Thomas Edwards from the US Department of Homeland Security noted that “cybercrimes are driven by profit.” Cybercriminals, for instance, are after personal identification, and then turn this into profit; or are after credential theft, but then again eye to monetize this (credential).
Surprisingly, cybersecurity spending is pegged at only $124 billion in 2019, and only growing to $188.4 billion by 2023.
Phatak noted that there continues to be various issues affecting how companies respond to cyberthreats. There is skills shortage, for instance, with “not enough trained cybersecurity experts”, and labor-intensive solutions requiring these experts. Also, “new attack vectors (force) us to compromise ourselves (since) situational awareness is lacking.” And then “we have to consider where we’re headed – e.g. cloud, IoT, 5G, and what happens when attacks jump from the virtual world to the physical world?”
But exactly because of the layers of issues that coalesce when tackling the cybersecurity landscape that IT experts say cultural change needs to happen to effectively deal with cyberthreats.
According to Michael Levin, CEO and founder of Center for Information Security Awareness, “We’re not training our people about cybersecurity until there’s a problem.” For him, therefore, “how do we create a culture (that is aware of cyberthreats)?”
This is because for him, “when you think of cybercrimes, you also need to think of social engineering.” This means that the crime can be done in many ways – e.g. it could be over the phone, over social media, or over emails. “There are so many ways (for cybercrimes to be done), so that you have to come up with mechanisms for employees to be always on the lookout. We need to come up with simple mechanisms to deal with these crimes.”

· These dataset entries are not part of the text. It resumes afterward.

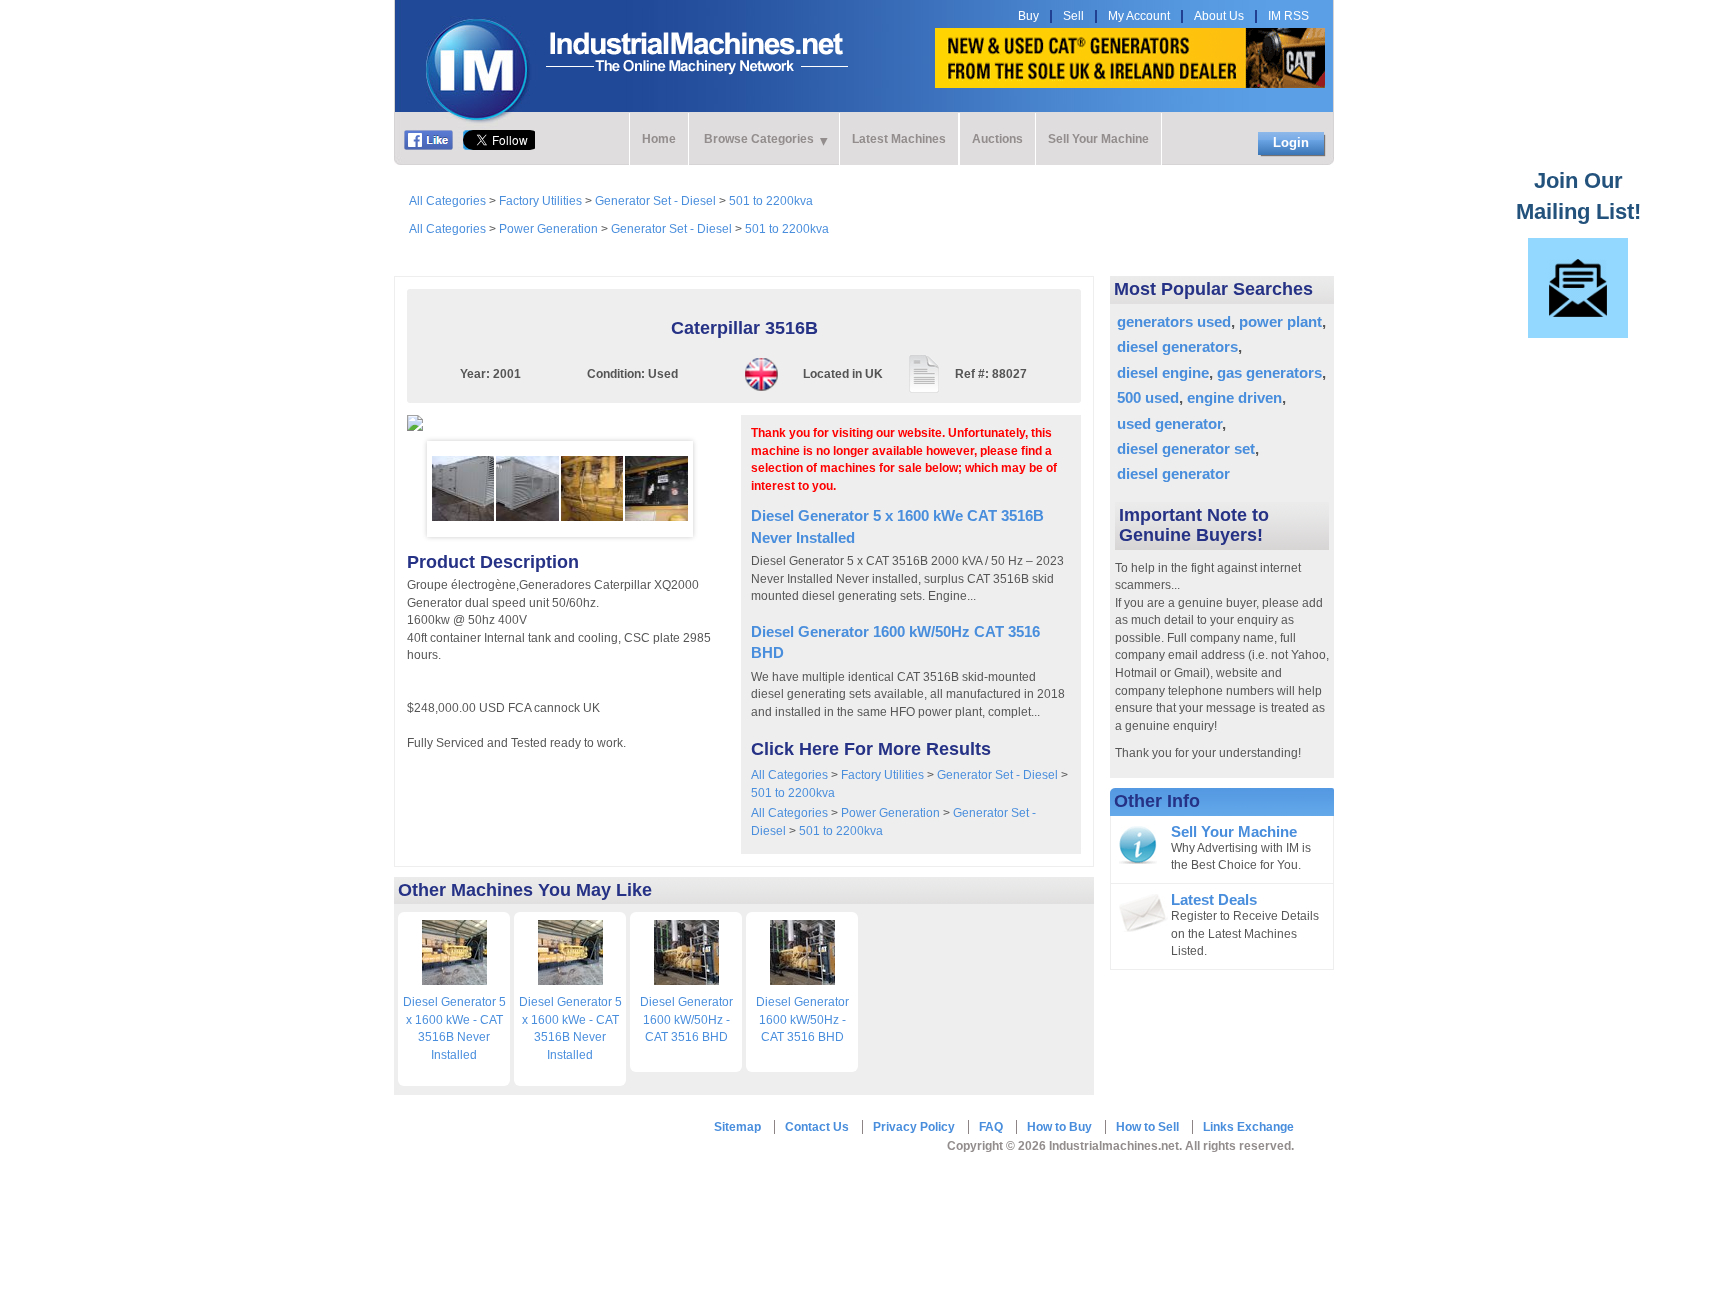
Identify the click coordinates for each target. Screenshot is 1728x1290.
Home (659, 139)
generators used (1174, 321)
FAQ (991, 1127)
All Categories (447, 201)
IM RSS (1288, 16)
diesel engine (1163, 372)
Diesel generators (1177, 346)
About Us (1219, 16)
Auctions (997, 139)
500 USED (1148, 397)
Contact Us (817, 1127)
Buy (1028, 16)
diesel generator (1173, 473)
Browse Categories (759, 139)
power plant (1280, 321)
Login (1291, 142)
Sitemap (737, 1127)
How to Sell (1147, 1127)
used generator (1169, 423)
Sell (1073, 16)
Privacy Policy (914, 1127)
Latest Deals (1214, 900)
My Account (1139, 16)
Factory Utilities (540, 201)
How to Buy (1059, 1127)
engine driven (1234, 397)
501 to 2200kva (771, 201)
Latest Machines (899, 139)
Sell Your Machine (1098, 139)
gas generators (1269, 372)
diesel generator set (1186, 448)
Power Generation (548, 229)
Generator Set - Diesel (655, 201)
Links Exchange (1248, 1127)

Threats could come from various sources, but Levin said that it doesn’t matter where these come from. In the end, “you still have to train your people (how to deal with the threats).”

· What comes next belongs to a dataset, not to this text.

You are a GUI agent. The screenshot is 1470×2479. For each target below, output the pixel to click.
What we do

Ted Ross, CEO and co-founder of SpyCloud, recommends the establishment of a “zero-trust culture”.
“People underestimate cybercriminals’ ability to innovate,” he said, noting that cybercrimes have long been associated with emails. But “fairly sophisticated criminals can access data” so there is a need to teach employees to “treat everyone as an adversary.”
Some of the cyberthreats are actually easy to discern if employees “take it slow.”

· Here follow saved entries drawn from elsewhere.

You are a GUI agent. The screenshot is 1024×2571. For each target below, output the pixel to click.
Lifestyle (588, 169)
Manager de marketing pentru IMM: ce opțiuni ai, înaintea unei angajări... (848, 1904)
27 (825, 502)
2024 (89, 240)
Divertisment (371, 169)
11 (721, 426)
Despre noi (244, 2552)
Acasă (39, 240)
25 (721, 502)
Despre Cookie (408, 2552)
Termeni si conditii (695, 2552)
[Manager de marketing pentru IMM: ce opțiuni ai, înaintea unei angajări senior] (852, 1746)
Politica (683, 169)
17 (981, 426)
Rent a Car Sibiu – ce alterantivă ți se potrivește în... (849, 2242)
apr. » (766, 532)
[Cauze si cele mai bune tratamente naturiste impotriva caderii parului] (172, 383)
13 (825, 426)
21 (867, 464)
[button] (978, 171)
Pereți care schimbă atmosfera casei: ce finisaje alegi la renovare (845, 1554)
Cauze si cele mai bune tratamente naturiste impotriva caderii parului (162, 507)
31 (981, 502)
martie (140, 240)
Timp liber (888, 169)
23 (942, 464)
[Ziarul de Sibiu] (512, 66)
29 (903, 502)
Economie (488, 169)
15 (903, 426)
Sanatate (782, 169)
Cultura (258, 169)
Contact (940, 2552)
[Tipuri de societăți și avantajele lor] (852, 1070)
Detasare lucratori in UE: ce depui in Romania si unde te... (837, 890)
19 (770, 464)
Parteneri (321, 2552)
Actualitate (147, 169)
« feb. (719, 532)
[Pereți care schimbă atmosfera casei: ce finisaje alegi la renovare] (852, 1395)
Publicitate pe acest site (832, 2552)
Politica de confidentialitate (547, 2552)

Levin, for one, said that people need to heed the “sense of urgency” of an act (e.g. an email). “This forces people to think quickly, and this results in fraud. For instance, we click links and attachments (when we think they’re urgent).,” he said. “Now how do you get people to think, and to slow down.”
For Levin, there is a need to create policies and procedures for this.
Edwards added that “employees need to know that it’s okay to commit mistakes (by having an) open culture.” This way, employees are “transparent with their cyber hygiene.” With the transparency, they are therefore empowered; which will prove beneficial to the company in the long run.
REALISTIC ASSESSMENT OF CAPABILITIES
Paul Kraus, VP for engineering of NetScout Systems Inc., said that companies need to know what they have (their assets). “(It starts with) gathering of inventory of what you have. How valuable is the asset? Secondly, can you monitor? Does the security team even understand what’s out there?”
Edwards from the US Department of Homeland Security similarly noted that without sharing of information between the private and public sectors about cyberthreats, “we’d lose the battle eventually; so information sharing is important.”
Nowadays, “security is like a gym membership,” Phatak said. “You join, but do you really use it?” And in the end, to really deal with cyberthreats, “you need to use this membership.”